Republicans shut down the government in a last ditch effort to keep millions of Americans from getting health care insurance.

The budget and the debt ceiling isn’t complicated at all, however, it’s full of misconceptions and urban myths.

Some facts worth remembering.

Democrats have already agreed to fund the government at Republican level. Despite what you might have heard on Fox, or other right wing propaganda media, there have only been two serious government shutdowns in recent history, and both were the result of Republican ultimatums.

Democrats in the Senate have been begging House Republicans to negotiate over the budget for the past six months, but Republicans have steadfastly refused.

That’s because Republicans wanted to wait until they had either a government shutdown or a debt ceiling breach as leverage, something they’ve been very clear about all along. Republicans talk compromise, but they’ve offered nothing in return for agreeing to their demands except to keep the government intact if they get their way. The American public is strongly opposed to using a government shutdown to stop the Affordable Care Act.

Contrary to Republican claims, the deficit is not increasing. It peaked in 2009 and has been dropping ever since, declining by $200 billion last year with another $450 billion drop projected this year.

A long, protracted government shutdown is likely to seriously hurt economic recovery, a long shutdown could slash GDP in the fourth quarter by 1 percentage point, and reduce employment by over a million jobs.

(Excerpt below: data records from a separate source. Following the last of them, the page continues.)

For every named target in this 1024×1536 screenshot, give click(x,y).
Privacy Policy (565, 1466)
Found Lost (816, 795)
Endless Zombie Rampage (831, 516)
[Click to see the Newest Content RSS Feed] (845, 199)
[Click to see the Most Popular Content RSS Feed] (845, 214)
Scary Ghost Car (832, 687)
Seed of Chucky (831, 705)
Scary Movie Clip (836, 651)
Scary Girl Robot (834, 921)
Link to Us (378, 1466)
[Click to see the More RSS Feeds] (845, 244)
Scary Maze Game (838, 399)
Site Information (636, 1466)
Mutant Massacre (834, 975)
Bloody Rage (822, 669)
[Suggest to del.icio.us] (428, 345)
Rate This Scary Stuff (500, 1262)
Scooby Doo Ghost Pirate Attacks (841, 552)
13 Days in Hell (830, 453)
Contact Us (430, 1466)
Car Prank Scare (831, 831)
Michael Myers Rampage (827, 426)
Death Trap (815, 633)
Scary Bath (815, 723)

Democrats have not used debt ceiling hostage taking in the past to force presidents to accept their political agenda, Newt Gingrich tried and failed miserably.

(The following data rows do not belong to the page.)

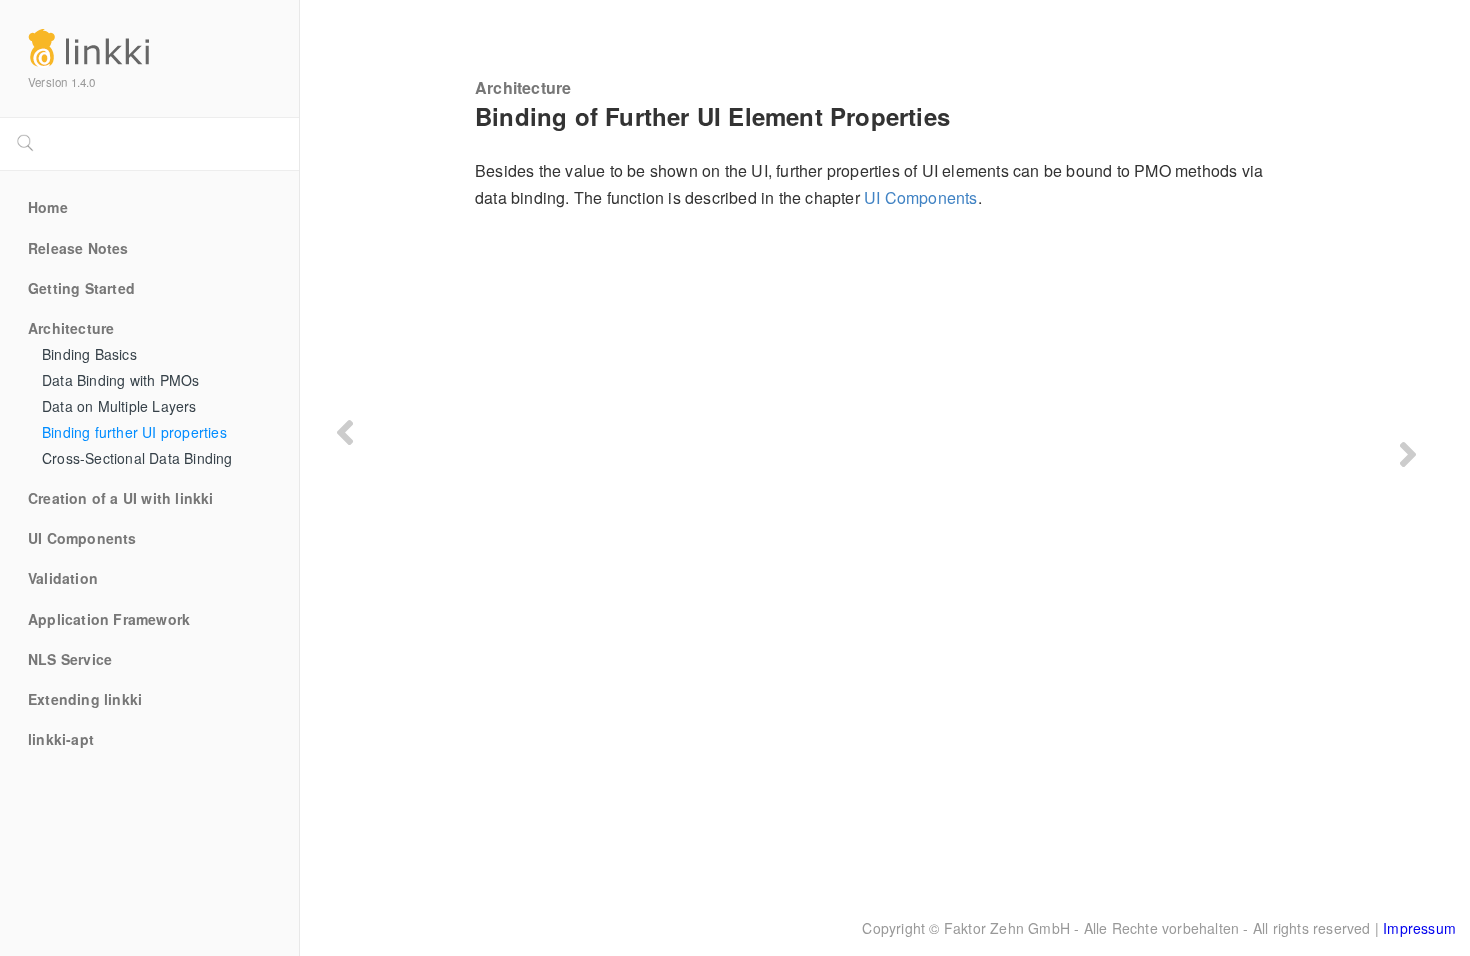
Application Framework (109, 620)
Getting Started (81, 289)
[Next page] (1408, 454)
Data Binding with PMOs (120, 381)
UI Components (82, 539)
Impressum (1419, 928)
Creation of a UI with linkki (121, 499)
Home (48, 208)
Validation (63, 579)
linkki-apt (61, 740)
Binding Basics (89, 355)
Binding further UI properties (134, 433)
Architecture (71, 329)
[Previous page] (345, 432)
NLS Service (70, 660)
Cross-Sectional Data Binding (137, 459)
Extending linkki (85, 700)
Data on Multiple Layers (119, 407)
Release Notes (78, 249)
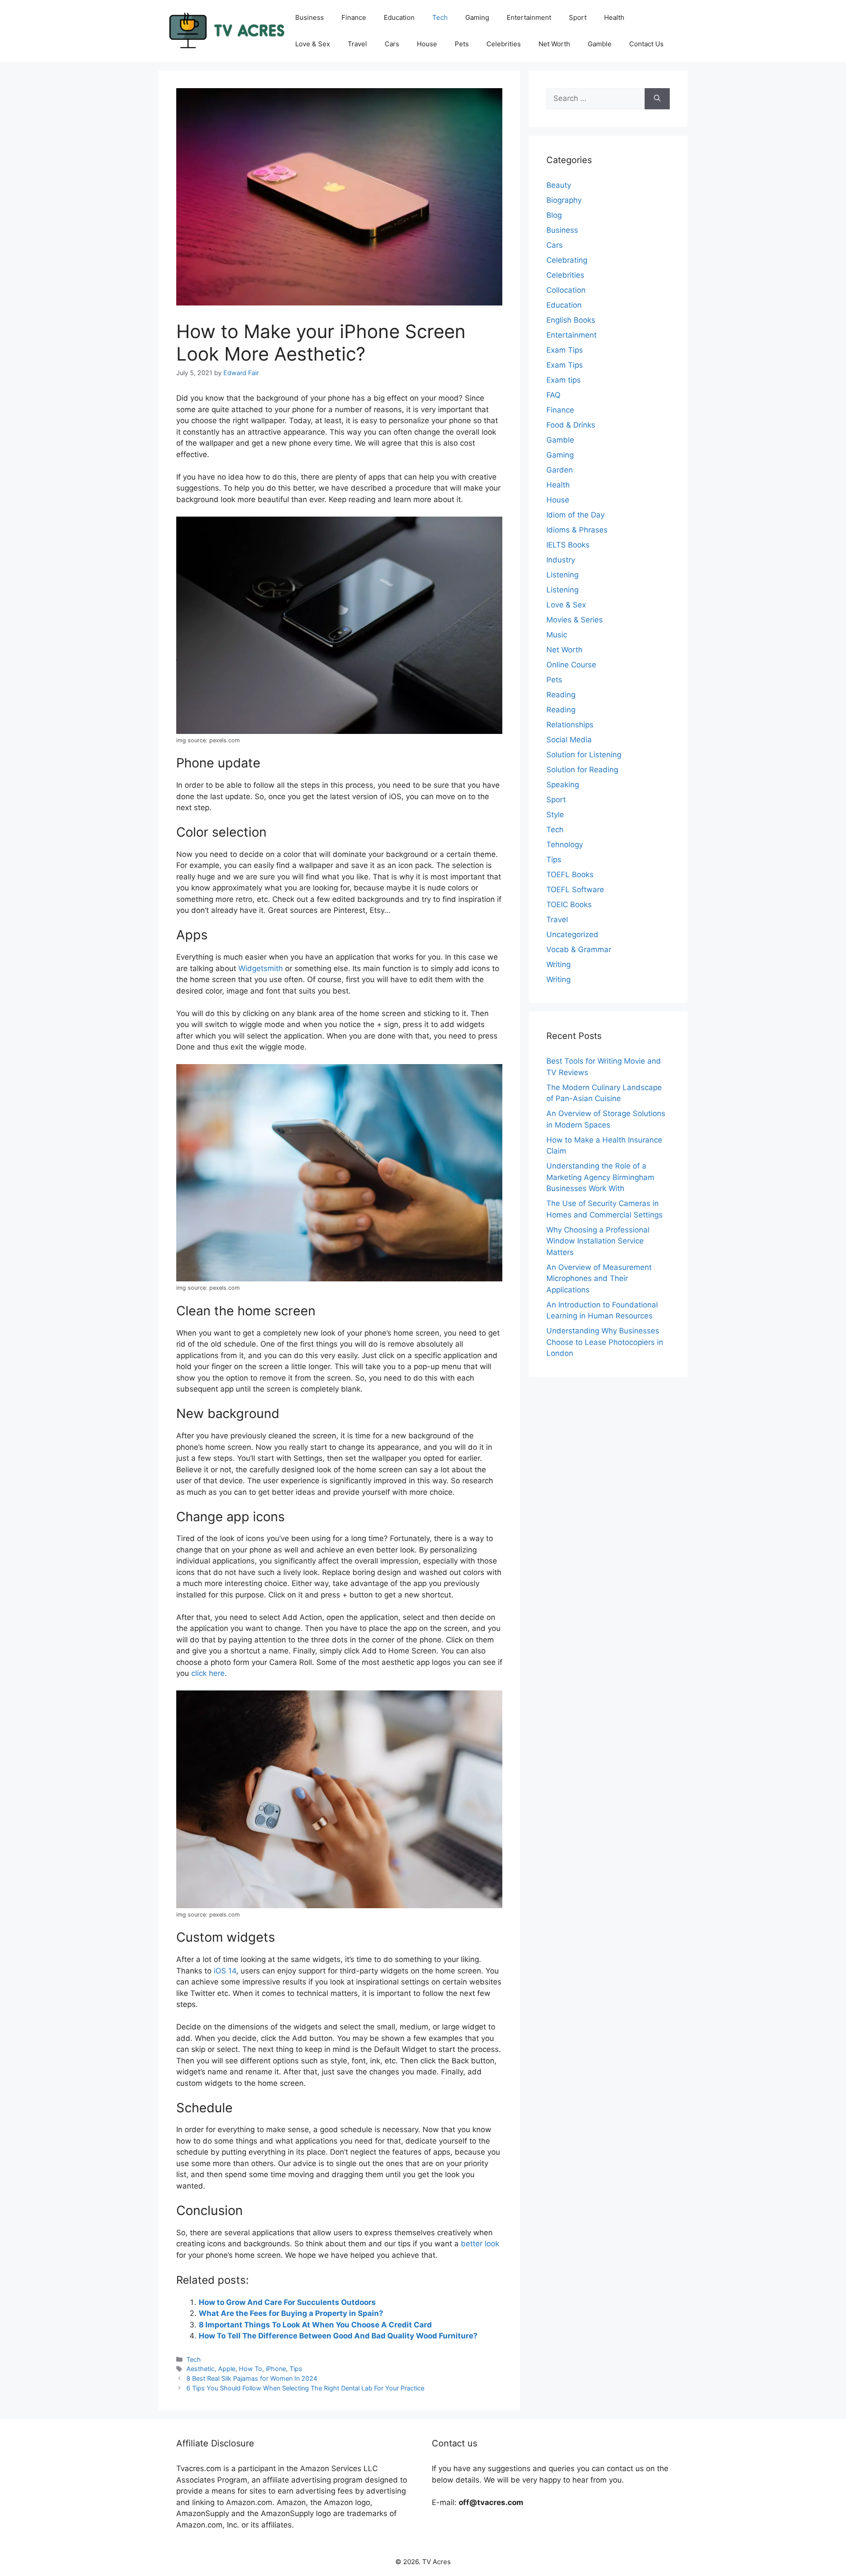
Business (309, 17)
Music (556, 634)
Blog (554, 215)
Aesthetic (200, 2368)
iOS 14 (225, 1970)
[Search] (657, 98)
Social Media (569, 739)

This whole dispute is about the Republican Party fighting to make sure the working poor don’t have access to affordable health care, furthering the divide between working poor and those at the top. Obamacare is not the work of leprechauns or bogeymen, it’s the law, bringing together what were originally Republican ideas, (Mitt Romney should get an honoree mention), which will make it possible for millions of Americans lacking health insurance to now obtain it.

Officially called Affordable Care Act, Republicans mockingly coined it Obamacare in a effort to diminish its intent.